Spark: Fix Puffin suffix for DV files #11986

amogh-jahagirdar · 2025-01-17T02:55:01Z

Fixes #11968

Currently, when writing DVs in Spark, the incorrect file suffix is being used. This is because the file format passed to the output file factory which produces the actual filename is not correct and uses the default conf delete file format (typically the same as the data file format).

Note, the actual Puffin DVs were always being written when the table format is V3, it just had the wrong suffix so users see "delete-foo.parquet" even though the file is really a Puffin file with DVs.

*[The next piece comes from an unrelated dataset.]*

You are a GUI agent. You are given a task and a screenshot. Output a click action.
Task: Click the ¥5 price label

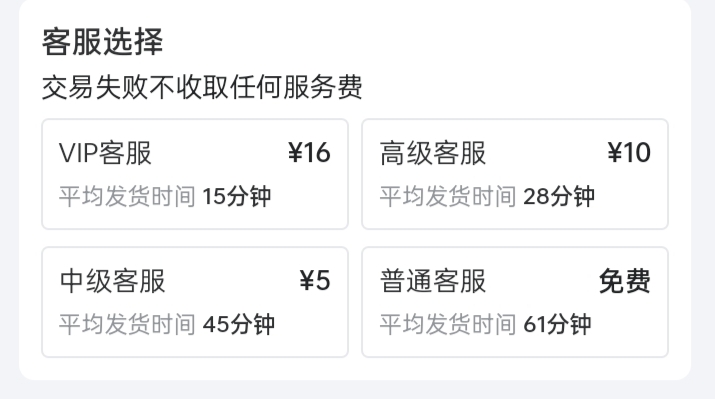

amogh-jahagirdar · 2025-01-17T02:56:57Z

Working on a good place to add tests for this...we generally don't test against the actual file paths in Iceberg since they're not necessary for correctness but in this case it naturally causes confusion for users so I think it's good to have some assertions on the actual file path.

spark/v3.5/spark/src/main/java/org/apache/iceberg/spark/source/SparkPositionDeltaWrite.java

amogh-jahagirdar · 2025-01-17T04:58:39Z

spark/v3.5/spark/src/main/java/org/apache/iceberg/spark/SparkWriteConf.java

@@ -723,7 +727,6 @@ public DeleteGranularity deleteGranularity() {
  }

  public boolean useDVs() {
-    TableOperations ops = ((HasTableOperations) table).operations();
-    return ops.current().formatVersion() >= 3;
+    return !(table instanceof BaseMetadataTable) && TableUtil.formatVersion(table) >= 3;


I changed this because it is possible to pass in metadata tables to SparkWriteConf and then previously the useDVs check would fail, for cases like RewritePositionDeletes which passes in the PositionMetadataTable. Metadata tables by definition are read only and I think it doesn't make sense for the writeConf.useDVs() API to return true.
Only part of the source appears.